Last Hawaiian tree snail, Lonesome George, dies

Posted by Reyanah Slamdien on 9 January 2019

Hawaiian tree snail George, a member of the Achatinella apexfulva species and the last of his kind, died on New Year’s Day. Likely an old age for a snail, George was 14 when he died.

While George never lived in an actual forest, he was still a symbol of the struggles facing endangered Hawaiian snails.

He was born in a captive breeding facility at the University of Hawaii at Mānoa in the early 2000s. The last 10 known Achatinella apexfulva were brought into a University of Hawaii lab to try to increase their numbers,George among them. But after a pathogen outbreak in the lab where he lived, the rest of his kin died and he became the only surviving member of his species. That’s when he got given the name Lonesome George.

George was described as “old and grizzled” and a “bit of a hermit” who would stay in his shell at times when most other nocturnal snails would emerge, David Sischo, the snail extinction prevention programme coordinator for the Hawaii Invertebrate Programme, told The Guardian.

However, he was not completely lonely, given he was visited everyday by hundreds, if not thousands, of schoolchildren from the local area.

Scientists hoped that George, a hermaphrodite would mate, but his solitary life eliminated the possibility. For over 10 years, researchers searched for another member of the species for George to mate with, but the search was in vain.

On the Hawaiian islands, where climate change and invasive predators have had a damaging effect on native animals and insects, George’s death represents the decline of the island’s biodiversity as a whole.

“I’m sad, but really, I’m more angry because this was such a special species, and so few people knew about it,” Rebecca Rundell, an evolutionary biologist with State University of New York who used to care for George, told The Guardian.

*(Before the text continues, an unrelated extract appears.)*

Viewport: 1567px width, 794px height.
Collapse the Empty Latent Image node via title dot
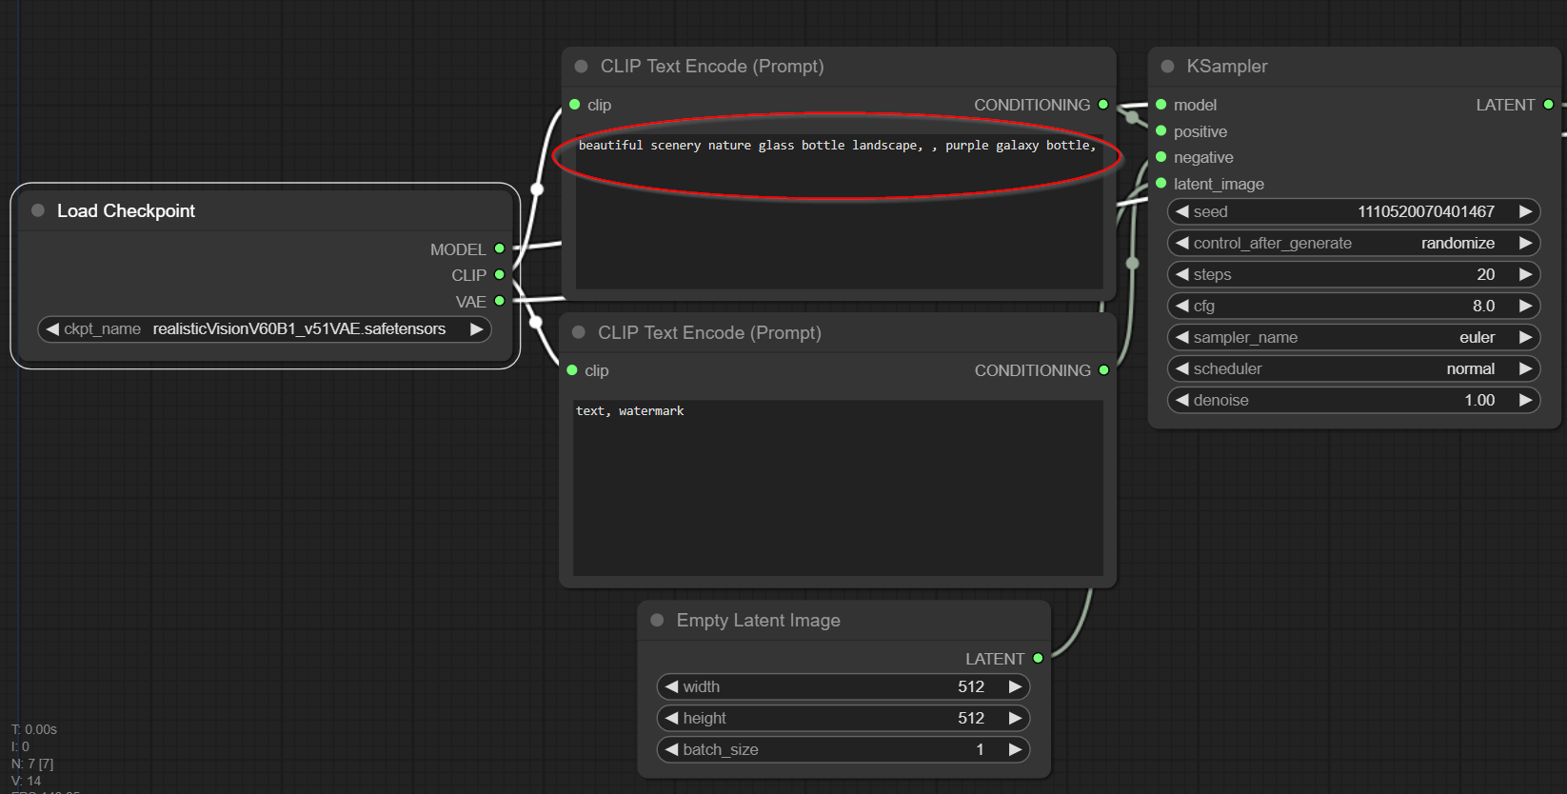tap(657, 621)
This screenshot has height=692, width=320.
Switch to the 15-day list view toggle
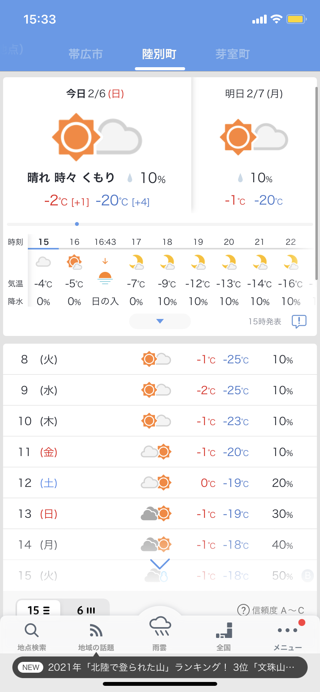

His death takes place amid a crisis for native snails in the Hawaiian Islands. Snails which were once found in abundance here are now in serious trouble, most only found on a single ridge or valley. The loss of a species is also a knock to the area’s ecosystem.
For now, George’s shell and body are being preserved, as well as a live sample of his “foot”, which was sent to the Frozen Zoo in San Diego. The aim is to one day clone him and revive the species.